Un domingo 19 de abril de 1995, mientras arrastraba el peso de su espalda hacia la cocina, el sonido de unos nudillos firmes en su puerta lo dejó de piedra. Inmóvil, esperó que fuera quien fuera se marchase, pero volvieron a golpear con más fuerza. Lentamente se acercó a la puerta y dirigió su ojo derecho a la mirilla. Un hombre joven, de unos treinta y pocos, lo saludaba desde el otro lado, exhibiendo una enorme y amable sonrisa. 

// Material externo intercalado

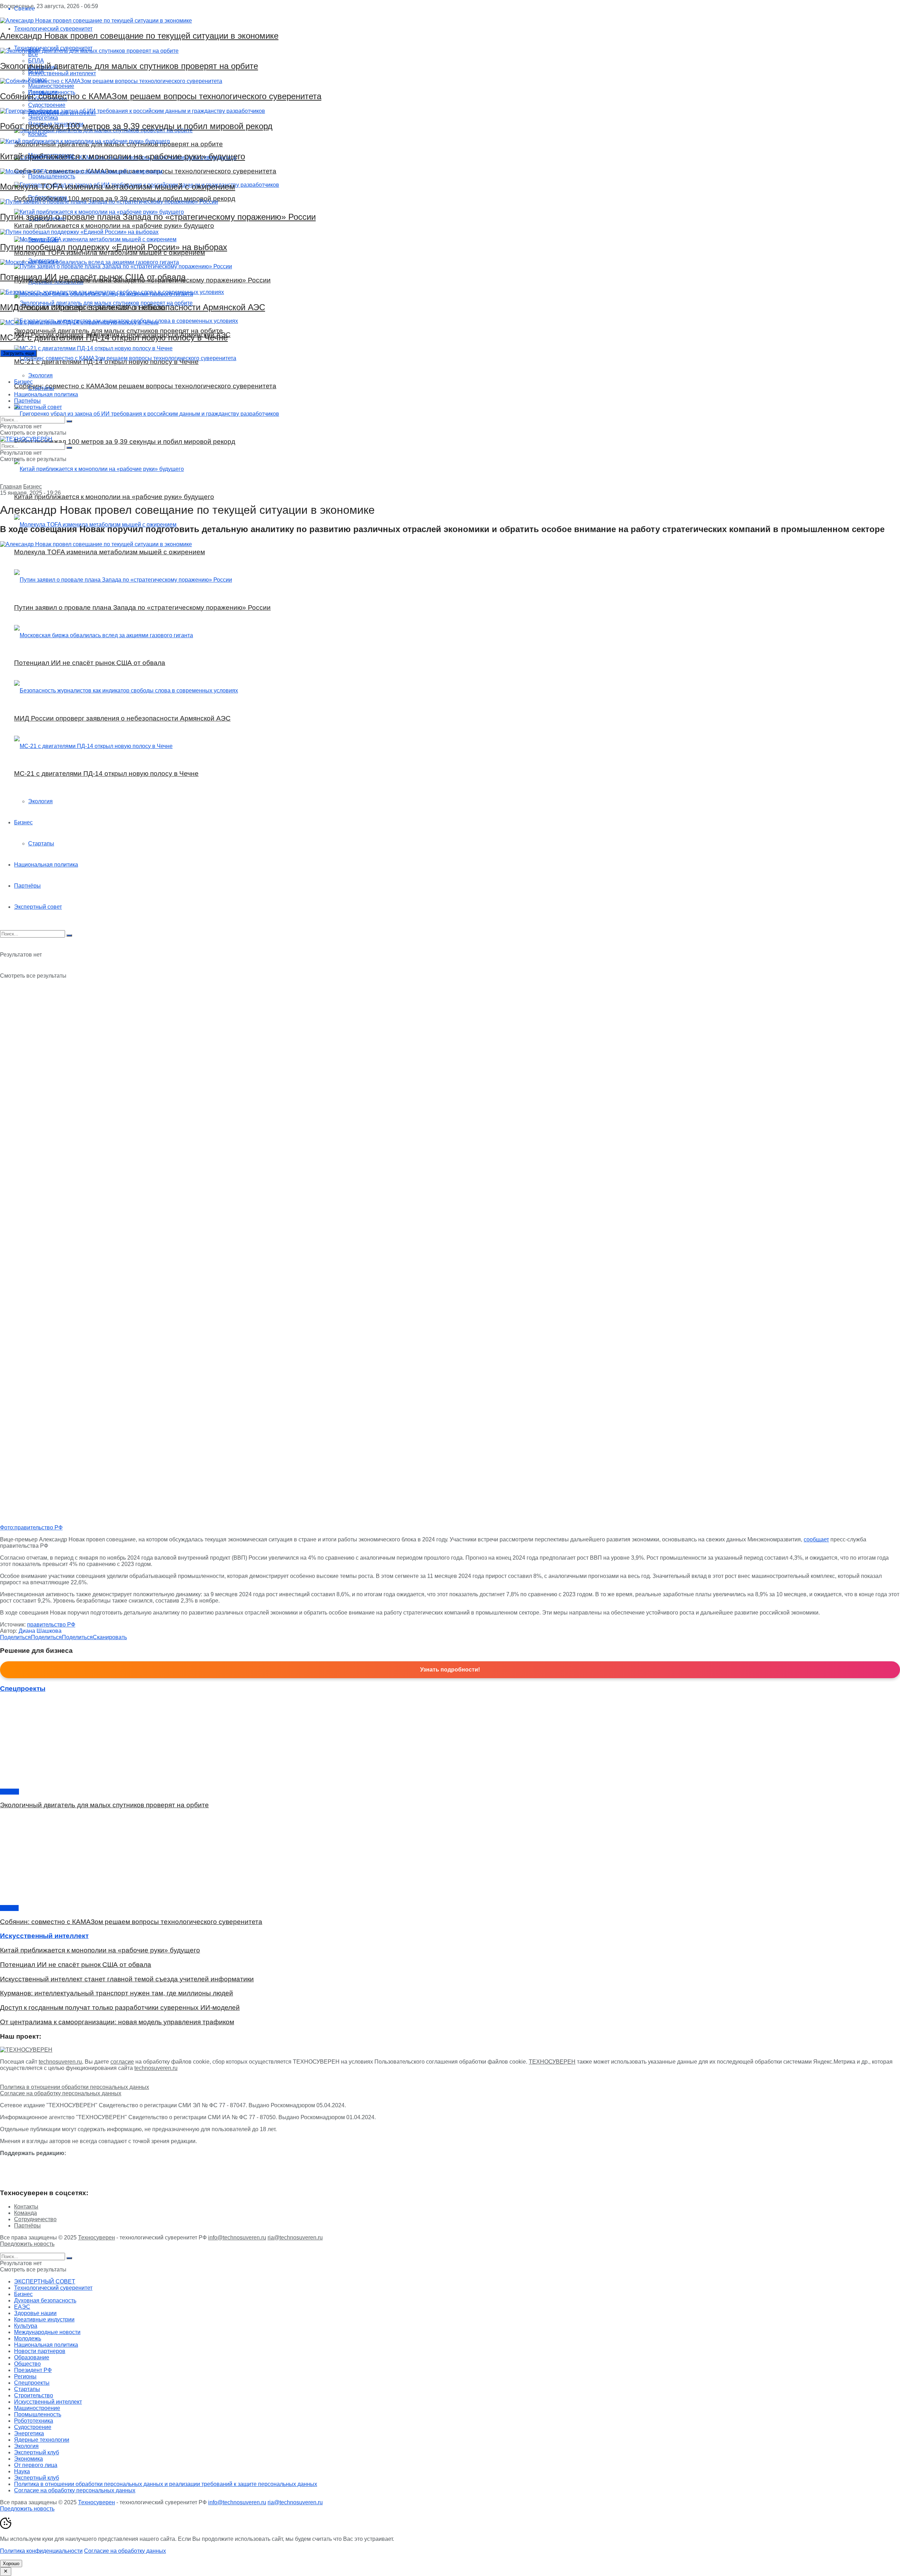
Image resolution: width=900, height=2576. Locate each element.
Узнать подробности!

Parecía inofensivo, mejor compañía que la soledad que vivía con él, así que abrió la puerta y se saludaron al unísono con un cordial buenas días. El joven le explicó el porqué de su visita y le pidió disculpas por molestarlo en domingo. Como no tenía ningún otro compromiso, accedió a su proposición, responder a  “la encuesta de la vida”.

La primera pregunta, su edad, setenta y ocho años. La segunda, ¿en una escala del uno al diez, cómo puntuaría su vida hasta este mismo instante?, con un siete y medio. Veras, viajando por la vida he conocido y me he dejado conocer por personajes variopintos. Tragasables, contorsionistas, médiums, chamanes, caníbales, cantantes de ópera y traficantes de cocaína, entre otros muchos. Cada uno de ellos me dejó en la memoria experiencias de un valor incalculable. He aprendido y he enseñado mucho a lo largo de mi existencia.

La tercera, ¿cree usted que la vida está bien planteada?, la vida es rara, yo lo hubiera hecho de otra manera. ¿Cómo lo haría? Para empezar cambiaría el final, nada de  sufrimiento ni dolores agudos, ser dueños de nuestro cuerpo y nuestra mente, dejar este mundo con dignidad. También propondría conocer con exactitud la fecha en la que termina nuestro contrato, para organizarnos la vida con el tiempo que tenemos. No creo que a nadie le guste quedarse con esa sensación de anhelo por las cosas que no hemos hecho, por las palabras que no hemos pronunciado.  

La cuarta pregunta, ¿si volvieras a nacer, que no repetirías?, el mal uso de mis inteligencias, les haría más caso si tuviera otra oportunidad. Y la quinta y última, ¿estás preparado para irte?, estoy deseándolo. Ahora, al final del camino, sólo me queda una mochila llena de nostalgia, fracaso, éxito y enfermedad. El macuto me abarca toda la espalda y su peso, algunos días insoportable, confunde a mi equilibrio y termino en el suelo sin oponer resistencia. Intuyo que mi fin esta próximo, acechando en alguna esquina. 
No me da miedo morir, entiendo el contrato. Con toda sinceridad mi mente quiere quedarse pero mi cuerpo no puede, ya no están en armonía, me canso de luchar con los días. Y la soledad me ofrece demasiado tiempo para pensar. No sé qué me ocurrirá cuando cierre los ojos, pero seguro que será mejor que este panorama de abandono y soledad, o eso espero.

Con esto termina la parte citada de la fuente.